According to The New York Times in, “Surveillance of Skype Messages Found in China,” the Chinese provider TOM has software in place that reads Skype text messages, and blocks ones that use naughty words and terms, like “Falun Gong,” “Independent Taiwan,” and so on.
A group of security people and human rights workers not only found out that TOM-Skype is not secure, but found the list of banned words because, as usual, someone didn’t set up their servers very well. A report can be found here.
Skype president Josh Silverman replied to the issue today in this article. He says that yes, it’s happening:
It is common knowledge that censorship does exist in China and that the Chinese government has been monitoring communications in and out of the country for many years. This, in fact, is true for all forms of communication such as emails, fixed and mobile phone calls, and instant messaging between people within China and between China and other countries. TOM, like every other communications service provider operating in China, has an obligation to be compliant if they are to be able to operate in China at all.
He’s right: one of the quandaries of business in China is that you have to put your belief in freedom in a trust when you go there. This is why many of us do not like doing business there.
However, he also said:
We also learned yesterday about the existence of a security breach that made it possible for people to gain access to those stored messages on TOM’s servers. We were very concerned to learn about both issues and after we urgently addressed this situation with TOM, they fixed the security breach. In addition, we are currently addressing the wider issue of the uploading and storage of certain messages with TOM.
In other words — it’s bad for the Chinese to spy, and bad for people to catch them at it. Oh, naughty Chinese, and shame on you too, Infowar for dragging this into the daylight.

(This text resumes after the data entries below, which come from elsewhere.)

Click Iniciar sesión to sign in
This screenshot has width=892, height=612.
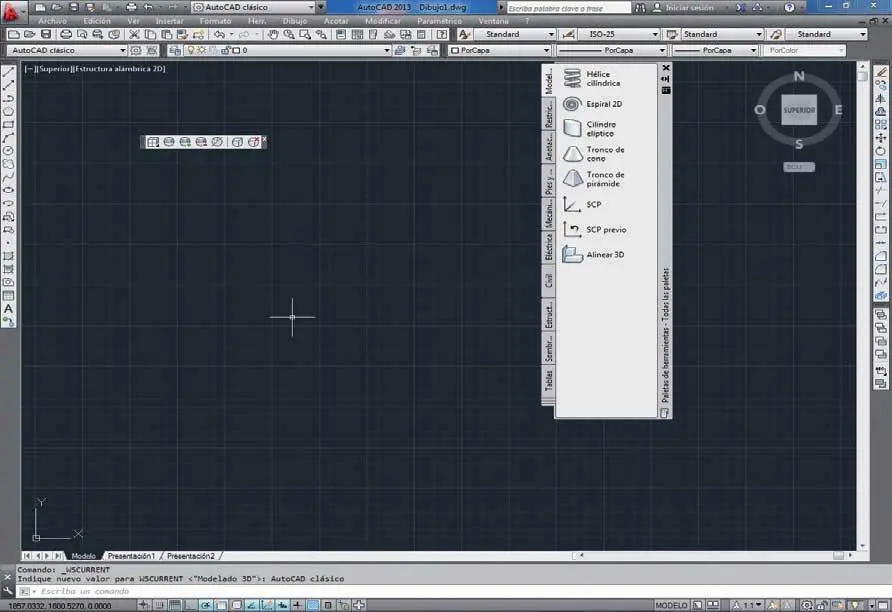click(691, 7)
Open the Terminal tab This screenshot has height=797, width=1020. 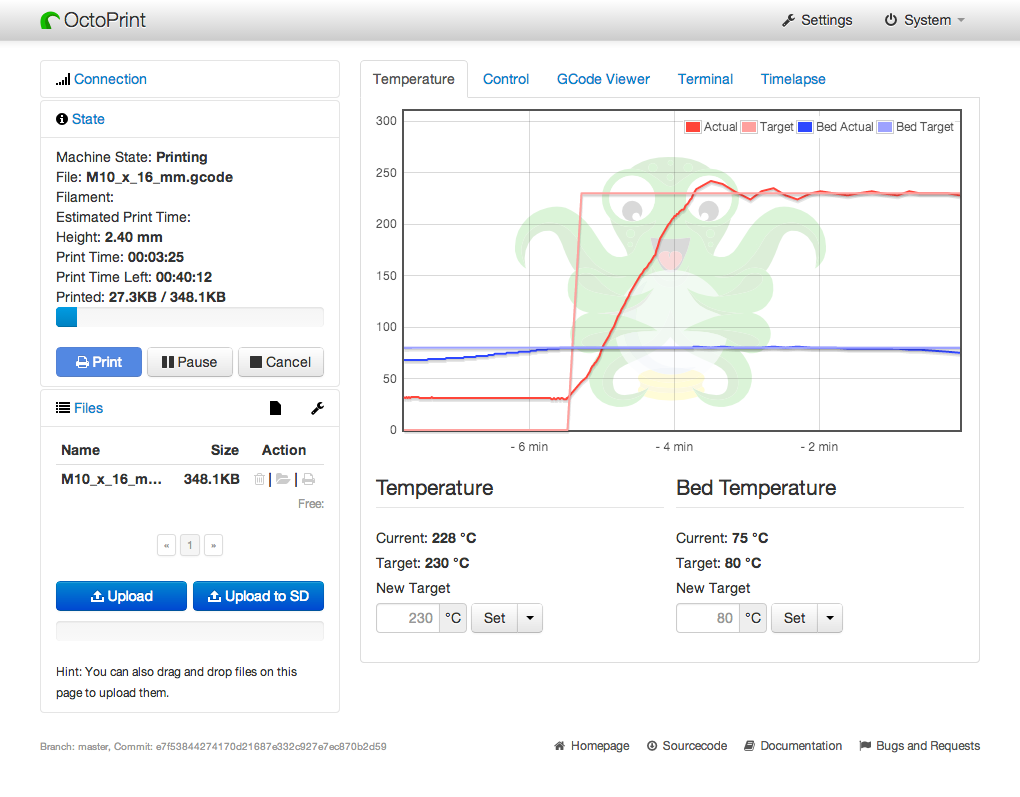705,79
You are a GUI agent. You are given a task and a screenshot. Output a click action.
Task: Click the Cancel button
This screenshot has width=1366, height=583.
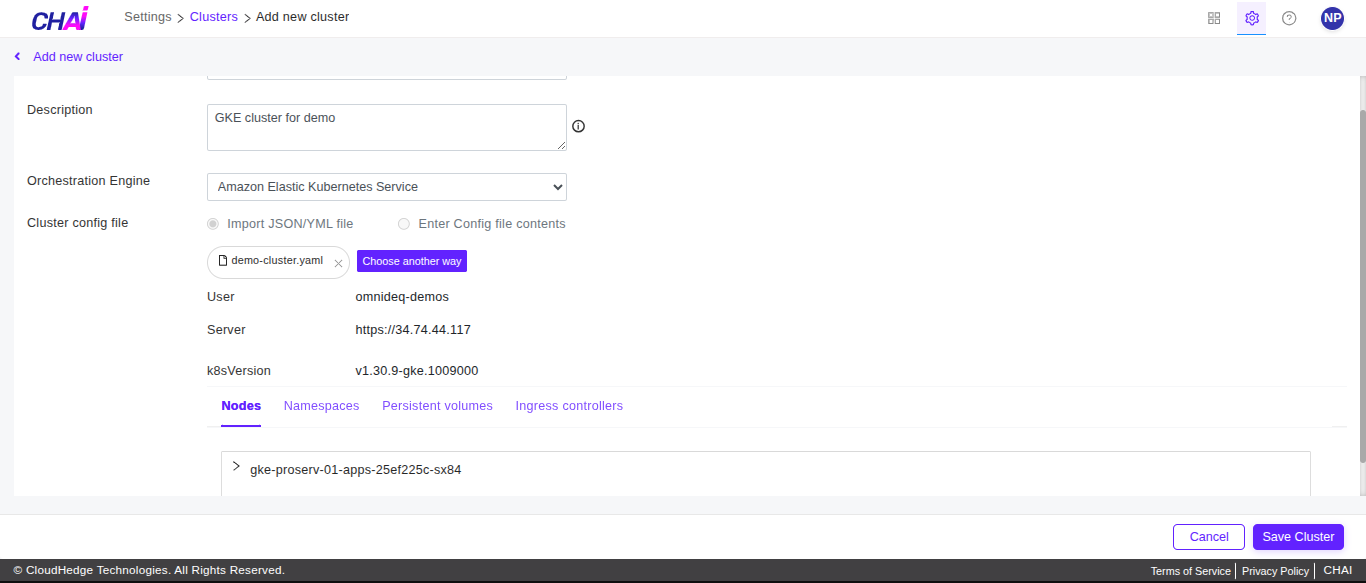coord(1208,537)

This comes on top of April’s flap in which the German and Austrian governments essentially said that they have no trouble listening in to Skype. Skype hasn’t commented on that. This is a different issue, as it appears that the surveillance is being done via malware.
Despite the fact that we still don’t know what goes on inside of Skype, it appears that the software is basically secure — or at least the voice parts are. Or was at one time. The noted cryptographer Tom Berson did an analysis of Skype and showed that it was reasonably secure. There were also reverse-engineering analyses done on Skype by Philippe Biondi and Fabrice Desclaux, presented at Black Hat in 2006 that showed it was secure, if eccentric in its design.
However, despite the security of the voice parts, the text parts are obviously not secure. And we have this uncomfortable set of circumstances:
- Skype voice, while apparently secure in architecture, can be compromised by commercially available malware.
- Skype text chat is obviously not secure, as shown by TOM-Skype in China.
- Josh Silverman has washed his hands of l’affaire TOM-Skype.
- We still don’t know what’s in the Skype source code.
The problem here is one of labeling, and the market effects. I’m sophisticated enough to know that when Josh Silverman says:
… Allowing the world to communicate for free empowers and links people and communities everywhere.
that he is stating that free (as in beer) is important, even if he’s unable to do a lot about free (as in speech) in repressive countries and in the face of law enforcement technologies.
But Skype has always touted itself as a secure technology. The reason that it became popular for free (as in beer) conversations was that we thought and were assured that it was also free (as in speech). Skype themselves paid for a security analysis.
Skype thus became not only the proverbial eight-hundred pound gorilla, but (it seems) the proverbial dog in the manger. Skype’s presence has actively hindered other secure-voice technologies. Phil Zimmermann’s Zfone, for example, has had to answer the question, “why do we need you when there’s Skype?” It seems that he’ll be answering that question less. Josh Silverman needs to do something to show us the basic integrity of the system. Presently it appears that he has empowered us to have communities everywhere but China, or Germany, or any place with a sophisticated and powerful government. At the very least, he should protect eBay’s investment, because if people conclude that Skype is not secure, eBay may wish they’d invested that $1.6 billion in mortgage-backed instruments instead.